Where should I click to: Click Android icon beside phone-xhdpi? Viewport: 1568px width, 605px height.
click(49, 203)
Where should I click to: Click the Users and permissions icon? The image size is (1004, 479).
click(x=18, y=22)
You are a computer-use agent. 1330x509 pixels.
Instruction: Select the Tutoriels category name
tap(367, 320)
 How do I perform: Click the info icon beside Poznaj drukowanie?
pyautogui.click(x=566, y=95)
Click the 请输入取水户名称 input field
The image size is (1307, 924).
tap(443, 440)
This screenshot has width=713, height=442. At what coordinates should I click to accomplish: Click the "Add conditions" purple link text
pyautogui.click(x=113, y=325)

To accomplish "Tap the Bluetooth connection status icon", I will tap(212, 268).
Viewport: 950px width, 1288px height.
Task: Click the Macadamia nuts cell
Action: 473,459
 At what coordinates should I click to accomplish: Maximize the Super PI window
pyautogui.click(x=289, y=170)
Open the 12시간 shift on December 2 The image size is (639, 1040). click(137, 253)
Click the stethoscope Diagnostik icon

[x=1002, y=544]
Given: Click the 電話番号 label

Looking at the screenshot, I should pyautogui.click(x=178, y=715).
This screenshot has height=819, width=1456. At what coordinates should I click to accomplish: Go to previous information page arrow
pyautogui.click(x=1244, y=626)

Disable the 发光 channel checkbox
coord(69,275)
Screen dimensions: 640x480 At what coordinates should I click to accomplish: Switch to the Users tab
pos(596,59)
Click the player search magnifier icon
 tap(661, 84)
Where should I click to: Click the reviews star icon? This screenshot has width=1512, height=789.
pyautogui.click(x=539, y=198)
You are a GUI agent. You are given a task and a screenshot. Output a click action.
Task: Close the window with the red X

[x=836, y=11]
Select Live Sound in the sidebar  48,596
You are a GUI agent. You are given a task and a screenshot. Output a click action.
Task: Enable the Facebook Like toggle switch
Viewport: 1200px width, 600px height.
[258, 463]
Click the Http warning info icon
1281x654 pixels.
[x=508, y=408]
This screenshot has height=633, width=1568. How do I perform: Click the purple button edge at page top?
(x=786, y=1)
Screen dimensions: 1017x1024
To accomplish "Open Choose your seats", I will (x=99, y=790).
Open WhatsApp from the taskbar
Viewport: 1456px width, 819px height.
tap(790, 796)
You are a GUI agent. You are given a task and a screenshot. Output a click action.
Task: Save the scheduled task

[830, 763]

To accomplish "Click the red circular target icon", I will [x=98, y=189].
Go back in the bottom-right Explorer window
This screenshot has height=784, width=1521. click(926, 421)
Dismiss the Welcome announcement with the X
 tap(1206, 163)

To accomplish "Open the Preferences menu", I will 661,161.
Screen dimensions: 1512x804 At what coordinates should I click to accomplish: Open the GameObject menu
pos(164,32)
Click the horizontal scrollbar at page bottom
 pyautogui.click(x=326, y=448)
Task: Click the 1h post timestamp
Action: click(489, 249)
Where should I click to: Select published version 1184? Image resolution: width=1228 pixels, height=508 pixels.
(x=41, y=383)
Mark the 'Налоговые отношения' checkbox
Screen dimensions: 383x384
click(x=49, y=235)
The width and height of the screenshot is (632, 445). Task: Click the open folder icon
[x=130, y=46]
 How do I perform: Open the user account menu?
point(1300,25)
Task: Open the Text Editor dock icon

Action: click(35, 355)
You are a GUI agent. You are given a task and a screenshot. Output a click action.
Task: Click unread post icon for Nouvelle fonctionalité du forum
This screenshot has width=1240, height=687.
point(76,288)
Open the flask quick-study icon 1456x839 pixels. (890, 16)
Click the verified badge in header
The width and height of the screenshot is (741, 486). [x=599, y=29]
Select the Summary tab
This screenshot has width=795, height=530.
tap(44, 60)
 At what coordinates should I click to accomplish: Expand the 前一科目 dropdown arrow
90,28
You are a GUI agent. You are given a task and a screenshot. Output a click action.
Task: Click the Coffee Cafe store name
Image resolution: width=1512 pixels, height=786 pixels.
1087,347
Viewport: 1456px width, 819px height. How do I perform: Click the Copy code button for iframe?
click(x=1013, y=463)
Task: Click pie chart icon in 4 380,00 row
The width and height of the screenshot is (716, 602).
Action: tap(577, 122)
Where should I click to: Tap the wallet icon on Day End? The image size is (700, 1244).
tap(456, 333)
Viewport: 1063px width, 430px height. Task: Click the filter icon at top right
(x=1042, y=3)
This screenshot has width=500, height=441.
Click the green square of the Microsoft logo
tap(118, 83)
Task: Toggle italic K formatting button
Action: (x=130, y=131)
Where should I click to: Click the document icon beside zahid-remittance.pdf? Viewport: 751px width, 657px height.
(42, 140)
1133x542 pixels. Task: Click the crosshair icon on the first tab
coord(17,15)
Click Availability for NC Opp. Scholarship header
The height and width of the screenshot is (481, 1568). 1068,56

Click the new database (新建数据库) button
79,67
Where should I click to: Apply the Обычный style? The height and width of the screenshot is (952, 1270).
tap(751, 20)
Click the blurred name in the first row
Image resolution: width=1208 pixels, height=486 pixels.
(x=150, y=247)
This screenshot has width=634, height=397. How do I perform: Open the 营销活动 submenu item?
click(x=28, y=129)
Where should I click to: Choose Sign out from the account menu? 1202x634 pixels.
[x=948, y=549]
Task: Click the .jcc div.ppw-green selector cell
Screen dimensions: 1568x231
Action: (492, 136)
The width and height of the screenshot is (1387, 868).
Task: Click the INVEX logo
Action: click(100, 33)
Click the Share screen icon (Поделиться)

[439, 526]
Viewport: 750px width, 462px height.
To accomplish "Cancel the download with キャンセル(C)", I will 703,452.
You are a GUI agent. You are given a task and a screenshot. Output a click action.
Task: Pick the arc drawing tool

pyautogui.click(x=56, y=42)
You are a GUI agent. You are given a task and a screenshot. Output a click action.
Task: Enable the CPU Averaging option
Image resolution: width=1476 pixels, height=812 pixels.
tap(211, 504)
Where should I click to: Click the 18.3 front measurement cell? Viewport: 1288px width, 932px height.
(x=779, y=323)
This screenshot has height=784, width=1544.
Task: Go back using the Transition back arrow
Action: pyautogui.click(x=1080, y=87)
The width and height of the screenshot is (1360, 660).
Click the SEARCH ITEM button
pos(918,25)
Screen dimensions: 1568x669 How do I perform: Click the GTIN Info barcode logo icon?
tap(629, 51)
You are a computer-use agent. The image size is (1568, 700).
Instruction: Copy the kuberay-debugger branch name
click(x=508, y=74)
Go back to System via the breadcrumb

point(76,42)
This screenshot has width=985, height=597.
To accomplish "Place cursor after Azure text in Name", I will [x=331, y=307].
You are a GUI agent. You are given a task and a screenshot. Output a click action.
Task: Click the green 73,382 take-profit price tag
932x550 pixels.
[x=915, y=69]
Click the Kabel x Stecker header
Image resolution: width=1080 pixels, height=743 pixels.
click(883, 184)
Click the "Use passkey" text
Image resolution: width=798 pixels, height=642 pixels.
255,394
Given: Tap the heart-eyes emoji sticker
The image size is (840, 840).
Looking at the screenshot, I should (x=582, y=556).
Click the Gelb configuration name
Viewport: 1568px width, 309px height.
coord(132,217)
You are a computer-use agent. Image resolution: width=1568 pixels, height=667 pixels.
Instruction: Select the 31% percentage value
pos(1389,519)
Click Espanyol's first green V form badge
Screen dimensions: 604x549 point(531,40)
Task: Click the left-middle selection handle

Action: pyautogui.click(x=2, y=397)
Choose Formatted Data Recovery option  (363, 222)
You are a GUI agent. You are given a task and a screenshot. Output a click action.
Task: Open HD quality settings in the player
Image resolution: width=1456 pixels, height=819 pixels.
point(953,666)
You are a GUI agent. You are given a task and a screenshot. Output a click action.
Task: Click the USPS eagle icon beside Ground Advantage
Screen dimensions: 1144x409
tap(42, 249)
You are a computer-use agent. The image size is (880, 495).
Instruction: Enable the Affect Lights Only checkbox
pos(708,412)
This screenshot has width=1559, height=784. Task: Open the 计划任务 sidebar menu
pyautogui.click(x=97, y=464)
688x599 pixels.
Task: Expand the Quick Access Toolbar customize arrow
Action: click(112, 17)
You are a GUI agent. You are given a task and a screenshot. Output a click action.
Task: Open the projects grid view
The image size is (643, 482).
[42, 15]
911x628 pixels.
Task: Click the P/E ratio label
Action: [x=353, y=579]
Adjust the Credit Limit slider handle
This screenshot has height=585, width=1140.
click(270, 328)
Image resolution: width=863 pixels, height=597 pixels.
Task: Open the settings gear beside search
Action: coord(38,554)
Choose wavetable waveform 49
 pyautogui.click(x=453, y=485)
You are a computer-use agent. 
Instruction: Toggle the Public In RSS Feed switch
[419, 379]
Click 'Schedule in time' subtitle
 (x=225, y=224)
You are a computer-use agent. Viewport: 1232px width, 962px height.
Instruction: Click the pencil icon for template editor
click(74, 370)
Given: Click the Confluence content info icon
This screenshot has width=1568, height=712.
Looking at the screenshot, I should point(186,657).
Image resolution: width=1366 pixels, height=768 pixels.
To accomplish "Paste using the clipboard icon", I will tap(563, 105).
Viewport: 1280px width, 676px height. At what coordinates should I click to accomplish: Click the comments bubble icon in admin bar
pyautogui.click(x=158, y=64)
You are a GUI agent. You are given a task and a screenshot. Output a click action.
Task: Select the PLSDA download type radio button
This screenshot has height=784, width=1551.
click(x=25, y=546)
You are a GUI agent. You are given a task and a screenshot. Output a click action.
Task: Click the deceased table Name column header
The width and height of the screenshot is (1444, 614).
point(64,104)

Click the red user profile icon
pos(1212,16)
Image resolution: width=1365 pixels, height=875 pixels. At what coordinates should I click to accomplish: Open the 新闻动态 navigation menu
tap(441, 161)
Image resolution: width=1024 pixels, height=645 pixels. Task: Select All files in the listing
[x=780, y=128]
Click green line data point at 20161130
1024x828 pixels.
______
Turn the lines of the records above into a numbered list, from the line with "This screenshot has width=985, height=597." through the line with "Screen dimensions: 604x549 point(531,40)", both included. Leave out any blank lines.

=== SOLUTION BELOW ===
1. This screenshot has width=985, height=597.
2. To accomplish "Place cursor after Azure text in Name", I will [x=331, y=307].
3. You are a GUI agent. You are given a task and a screenshot. Output a click action.
4. Task: Click the green 73,382 take-profit price tag
5. 932x550 pixels.
6. [x=915, y=69]
7. Click the Kabel x Stecker header
8. Image resolution: width=1080 pixels, height=743 pixels.
9. click(883, 184)
10. Click the "Use passkey" text
11. Image resolution: width=798 pixels, height=642 pixels.
12. 255,394
13. Given: Tap the heart-eyes emoji sticker
14. The image size is (840, 840).
15. Looking at the screenshot, I should (x=582, y=556).
16. Click the Gelb configuration name
17. Viewport: 1568px width, 309px height.
18. coord(132,217)
19. You are a computer-use agent. Image resolution: width=1568 pixels, height=667 pixels.
20. Instruction: Select the 31% percentage value
21. pos(1389,519)
22. Click Espanyol's first green V form badge
23. Screen dimensions: 604x549 point(531,40)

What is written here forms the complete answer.